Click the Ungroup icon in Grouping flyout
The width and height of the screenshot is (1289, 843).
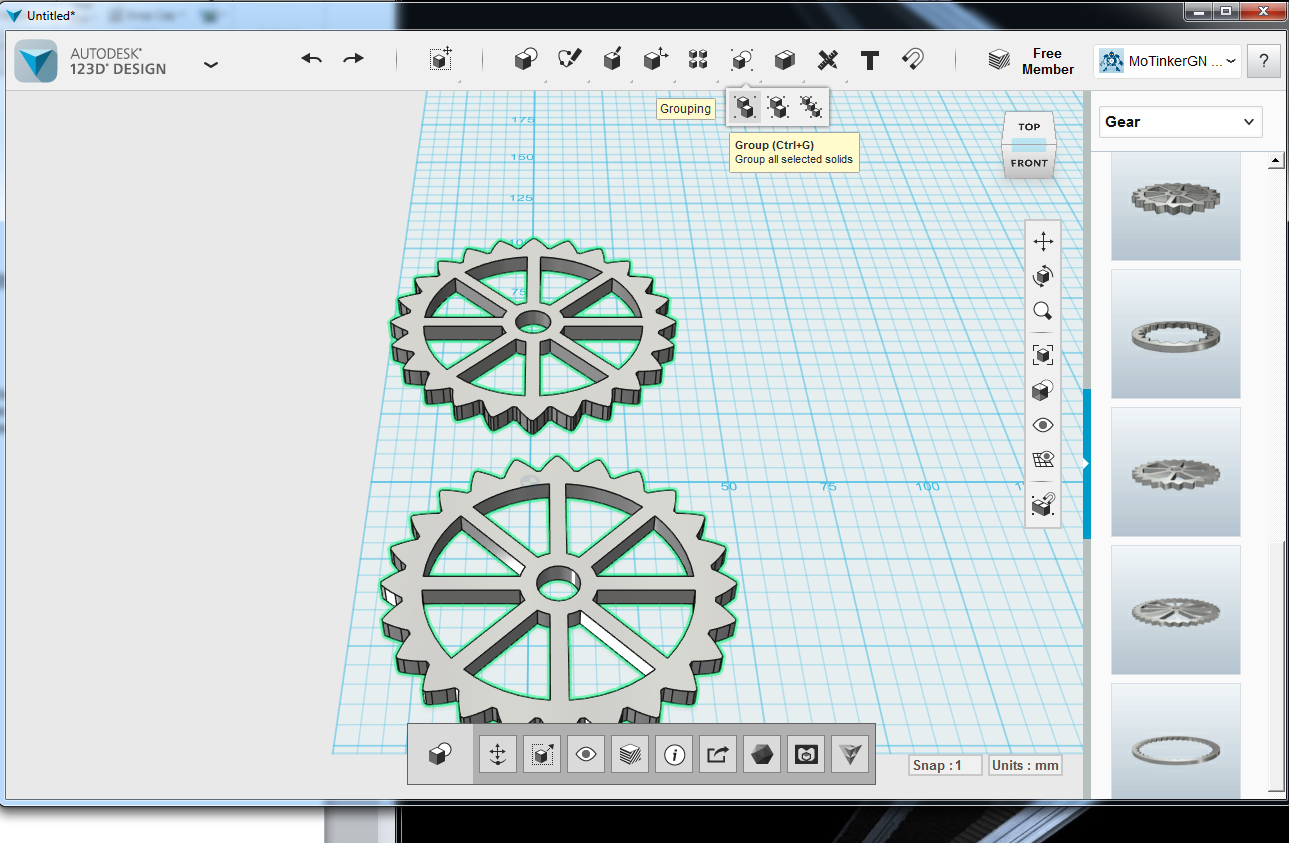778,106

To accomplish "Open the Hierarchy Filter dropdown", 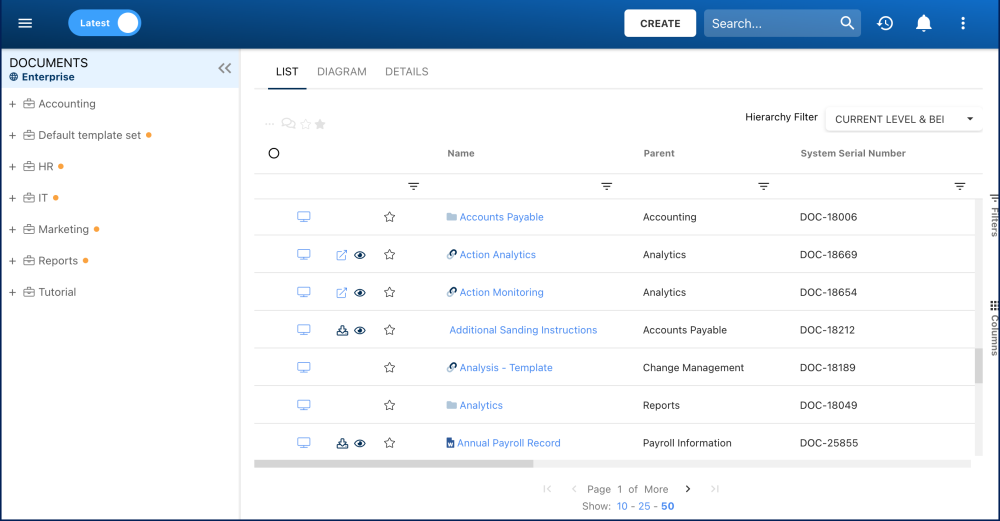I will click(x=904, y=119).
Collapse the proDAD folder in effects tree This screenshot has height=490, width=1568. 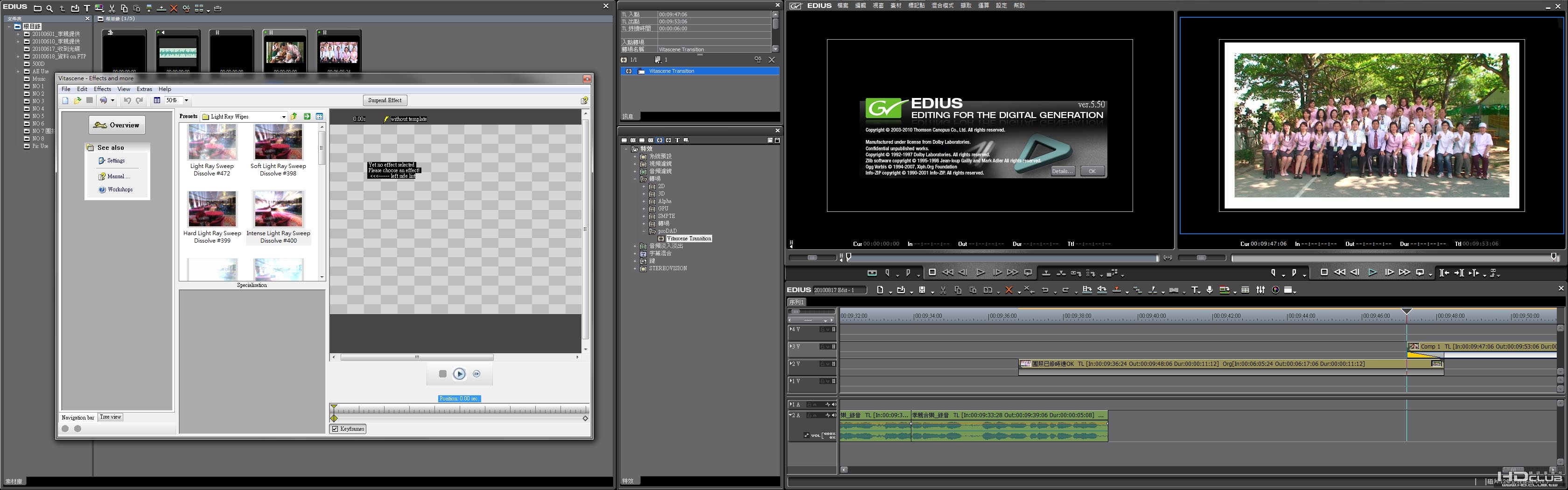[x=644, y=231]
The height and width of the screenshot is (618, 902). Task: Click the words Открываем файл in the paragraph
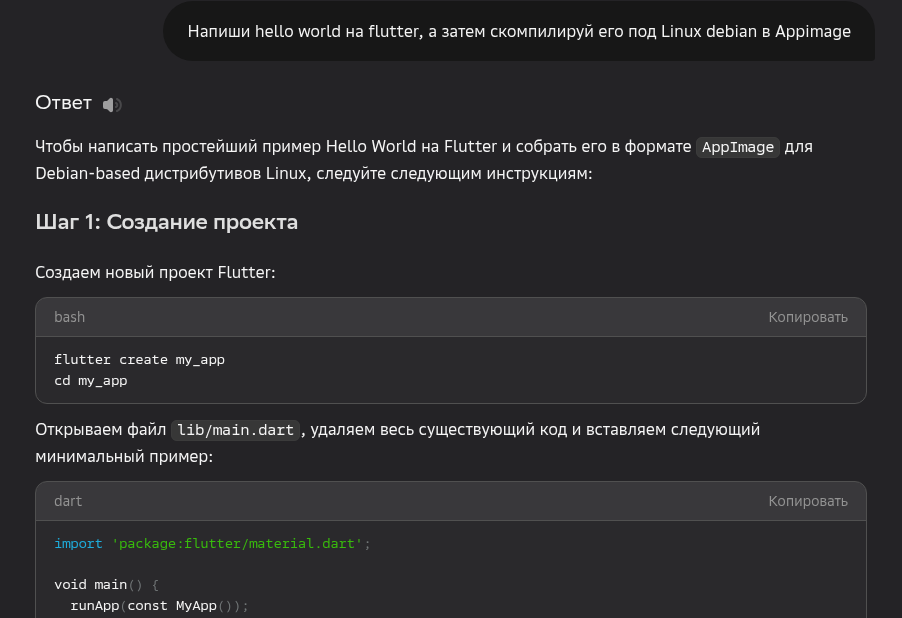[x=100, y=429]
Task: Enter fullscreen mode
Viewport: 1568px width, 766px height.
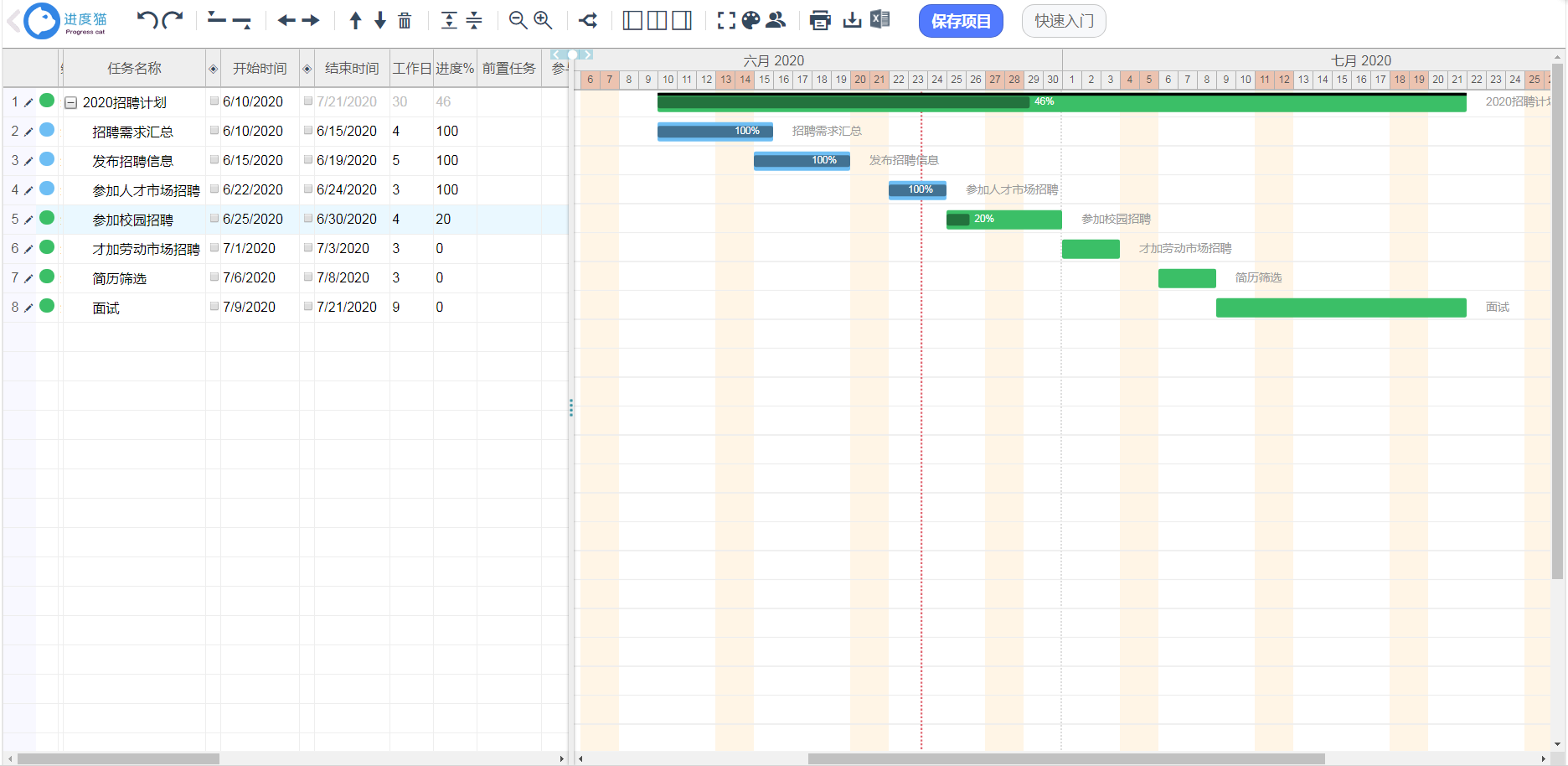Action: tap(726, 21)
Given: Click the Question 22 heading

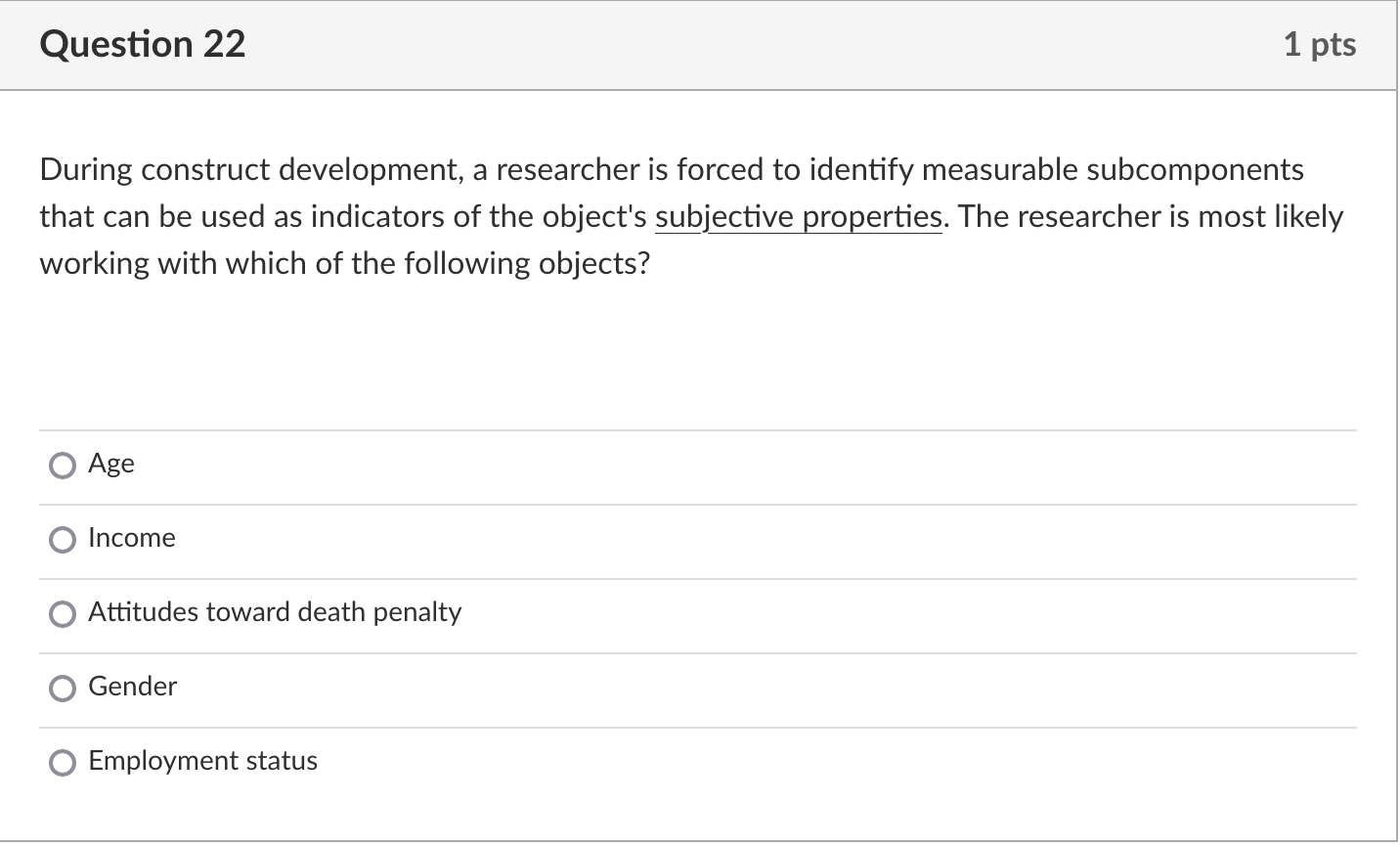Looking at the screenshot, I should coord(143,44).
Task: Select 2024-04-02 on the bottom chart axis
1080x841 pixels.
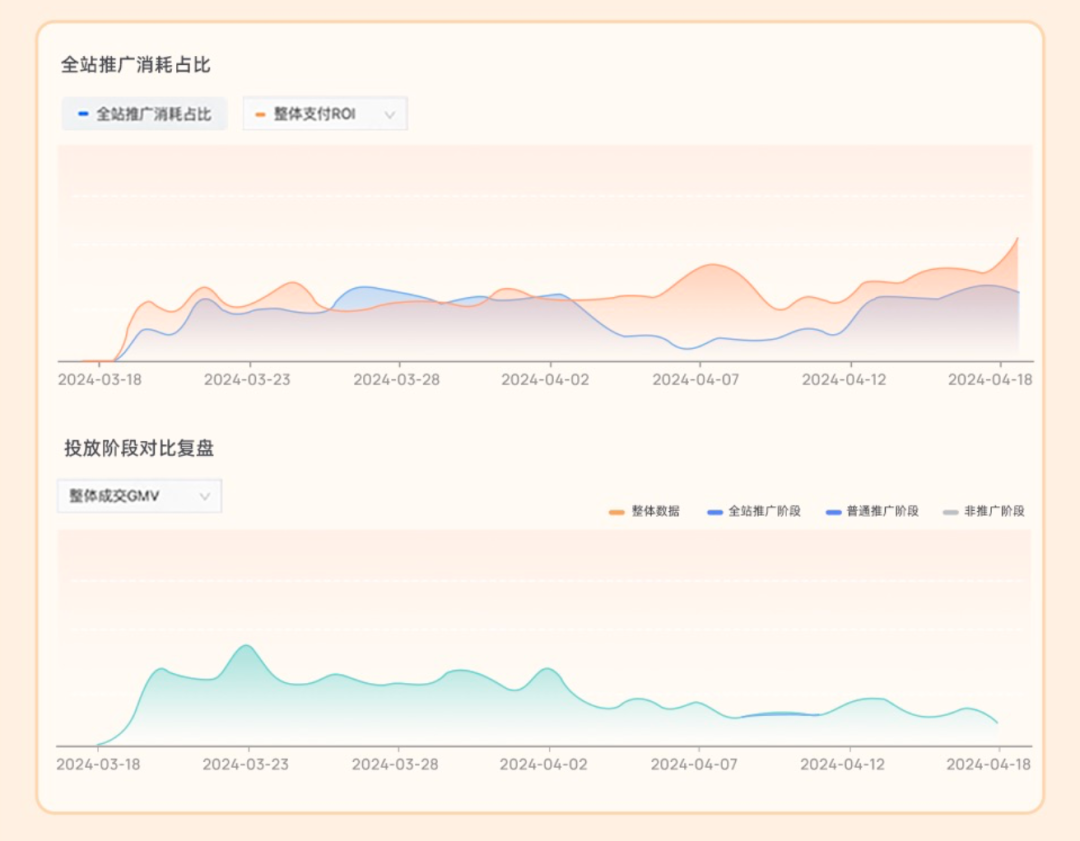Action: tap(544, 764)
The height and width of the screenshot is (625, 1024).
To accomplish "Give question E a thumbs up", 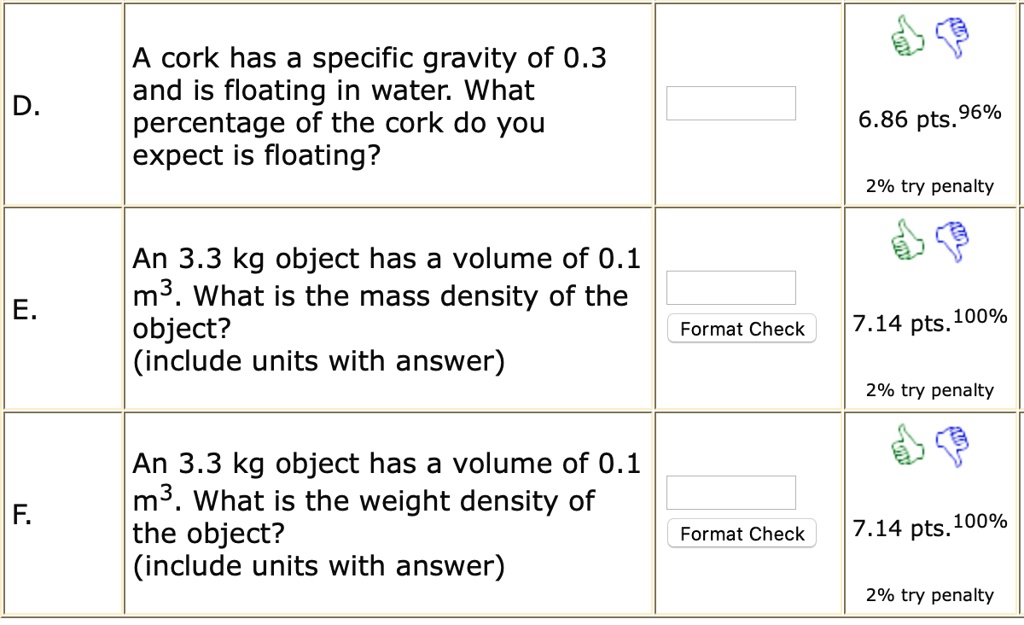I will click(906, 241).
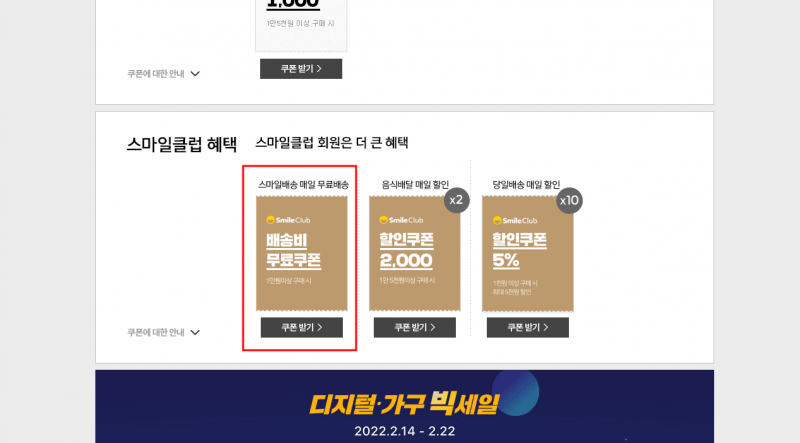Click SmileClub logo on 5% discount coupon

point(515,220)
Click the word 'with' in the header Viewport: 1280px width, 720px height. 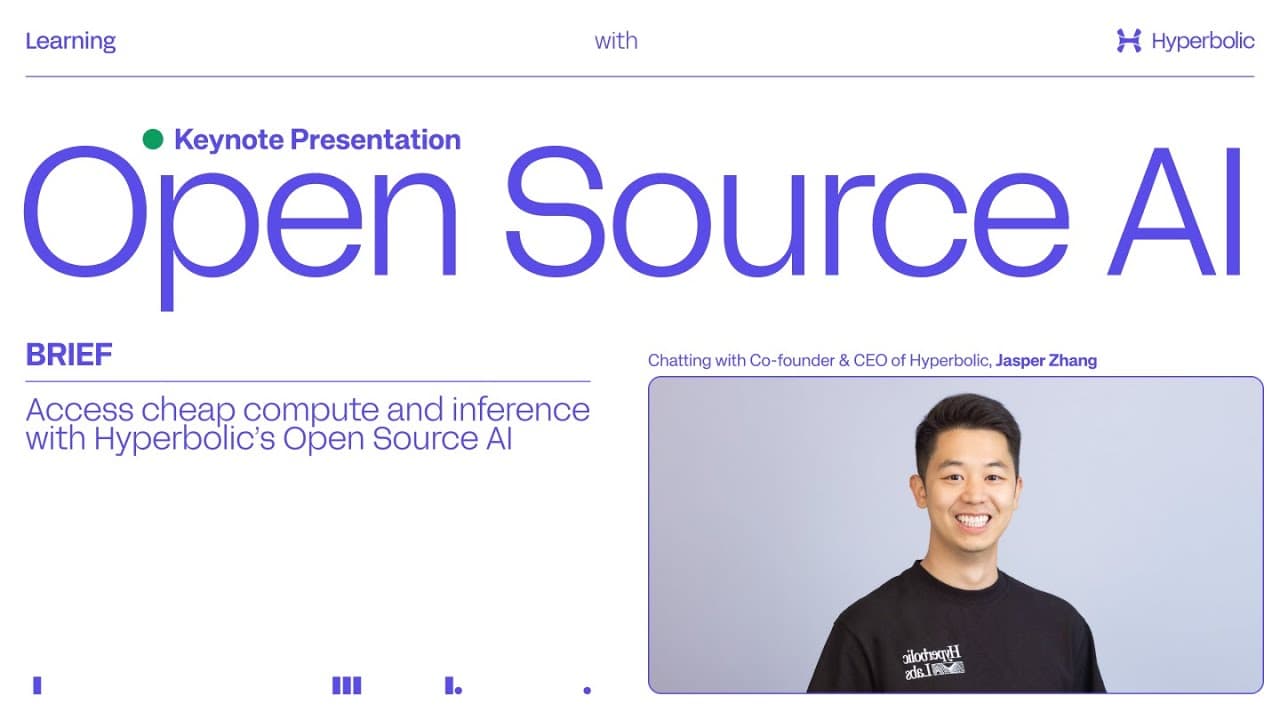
•••
ASSIGNMENT:
Above are some entries; copy exactly the lines from the line with "The height and width of the screenshot is (618, 902)." through the line with "Task: Select 2024-04-02", both included, but none of the pictures.

WRITTEN SOLUTION:
The height and width of the screenshot is (618, 902). Task: Click the words Открываем файл in the paragraph
[x=100, y=429]
Task: Enter fullscreen mode
Viewport: 1568px width, 766px height.
Action: tap(726, 21)
Given: Click the Question 22 heading

Looking at the screenshot, I should coord(143,44).
Task: Select 2024-04-02 on the bottom chart axis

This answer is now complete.